DO give yourself plenty of time–you have the rest of your life to be married, so they’re is (usually) no rush; enjoy your engagement and the planning process without putting too much stress on yourself.
DON’T become consumed by wedding planning–it’s the fastest way to alienate your fiance, friends, and family; they have interesting lives as well, so be sure to stay connected with them!
I can’t wait to see your blog! Be sure to update us when you have it up and running!
Post # 9
Two more: DO wait at least 24 hours between meeting with a vendor and booking them–it usually makes no difference (i.e., you’re not usually going to get passed up), and it’ll force you to decide whether this is really "the one" for you. It’s easy to get caught up in their pitch and the excitement, but the 24-hour rule will allow you to think about the decision more objectively, and help you to decide if you should continue searching.
Whether you need to or not, DO keep a checklist, even for the tiniest tasks (e.g., "send follow-up thank you to prospective caterers")–it will give you such a sense of accomplishment and it’s fun to see all of those checked boxes!
Post # 10
Okay, seriously… last one. In contrast to one recommendation above, I would say DO consider using a credit card with a rewards program for as many payments as you can, with the caveat that you MUST avoid at all costs the temptation to keep a balance on it, even a little one. Don’t spend the money unless you have it in your wedding account, ready to pay off. We’re getting free airfare for our honeymoon because we’ve used our mileage program credit card for as many purchases as possible. It’s like getting an extra $2000 gift just for being a savvy consumer! I have read about other couples using the Starwood Hotels AMEX for their wedding and then being able to pay for their entire honeymoon hotel expenses with points.
Post # 11
Do give yourself time for breaks. My fiance and I are five months out and we just got back from a long weekend with friends in LA and it was the best. We are now refreshed and ready to deal with more wedding stuff. Also do make time for the two of you. Go to a movie or dinner, just because you are spending time together wedding planning doesn’t mean it is quality time.
Post # 13
I want to second giving yourself breaks and not choosing the bridal party too soon!
Post # 14
I’d say that a big DO is to limit your number of inspiration sources (once you have your basic ideas) to avoid getting overwhelmed, overstimulated, and overbudget!

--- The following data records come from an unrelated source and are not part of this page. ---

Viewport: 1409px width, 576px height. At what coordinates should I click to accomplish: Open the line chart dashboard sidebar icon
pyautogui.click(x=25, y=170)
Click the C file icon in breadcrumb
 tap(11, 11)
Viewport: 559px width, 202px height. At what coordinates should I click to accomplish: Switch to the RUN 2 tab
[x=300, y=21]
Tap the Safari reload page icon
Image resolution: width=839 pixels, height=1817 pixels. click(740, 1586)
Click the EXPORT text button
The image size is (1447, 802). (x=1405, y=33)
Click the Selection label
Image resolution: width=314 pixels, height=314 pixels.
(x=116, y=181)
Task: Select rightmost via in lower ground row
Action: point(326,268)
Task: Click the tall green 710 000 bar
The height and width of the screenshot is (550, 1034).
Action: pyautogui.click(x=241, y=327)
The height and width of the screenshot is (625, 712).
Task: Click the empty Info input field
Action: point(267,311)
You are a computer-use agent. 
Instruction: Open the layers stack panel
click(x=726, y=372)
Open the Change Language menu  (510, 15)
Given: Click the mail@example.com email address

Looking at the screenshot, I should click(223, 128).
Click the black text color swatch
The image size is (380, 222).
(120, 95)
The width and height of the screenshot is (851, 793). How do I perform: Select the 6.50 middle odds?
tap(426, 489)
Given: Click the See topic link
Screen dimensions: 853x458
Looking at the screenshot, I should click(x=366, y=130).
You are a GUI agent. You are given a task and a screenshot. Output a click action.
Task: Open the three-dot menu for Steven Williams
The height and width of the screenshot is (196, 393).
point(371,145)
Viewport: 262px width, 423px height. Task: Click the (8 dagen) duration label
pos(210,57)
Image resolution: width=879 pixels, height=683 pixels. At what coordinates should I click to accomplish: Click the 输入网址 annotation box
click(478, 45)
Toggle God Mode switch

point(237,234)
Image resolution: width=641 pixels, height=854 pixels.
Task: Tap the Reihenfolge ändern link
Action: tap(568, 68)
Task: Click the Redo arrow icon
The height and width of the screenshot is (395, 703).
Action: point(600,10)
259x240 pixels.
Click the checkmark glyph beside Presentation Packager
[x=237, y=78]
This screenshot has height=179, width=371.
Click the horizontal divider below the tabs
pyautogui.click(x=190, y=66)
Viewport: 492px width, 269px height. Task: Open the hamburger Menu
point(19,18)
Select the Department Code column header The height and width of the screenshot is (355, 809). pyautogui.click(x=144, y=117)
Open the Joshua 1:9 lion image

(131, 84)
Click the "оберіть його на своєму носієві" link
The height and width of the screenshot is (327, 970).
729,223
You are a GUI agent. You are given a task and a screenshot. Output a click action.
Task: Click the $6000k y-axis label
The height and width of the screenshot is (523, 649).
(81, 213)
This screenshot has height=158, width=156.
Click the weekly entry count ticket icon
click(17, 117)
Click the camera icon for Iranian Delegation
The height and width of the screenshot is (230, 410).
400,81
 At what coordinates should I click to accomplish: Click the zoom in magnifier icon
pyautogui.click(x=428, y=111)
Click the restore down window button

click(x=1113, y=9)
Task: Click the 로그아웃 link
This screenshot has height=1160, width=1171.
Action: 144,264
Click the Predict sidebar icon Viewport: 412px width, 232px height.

Don’t get so caught up in linens and specialty cocktails and the like that you forget about the deeper meaning of the day. 🙂
Post # 15
DON’T announce the date the second you secure your church and reception location. We waited a few months to make sure everything was solidified – a great idea!!
DO purchase a good wedding organizer (or make your own with a 3-ring binder and folders) to keep contracts and vendor information organized. I carry mine in a special bridal tote to all of my vendor meetings just to make sure I don’t lose anything!
Post # 16
Think very carefully about kicking someone out of your wedding party, it could mean the end of a friendship.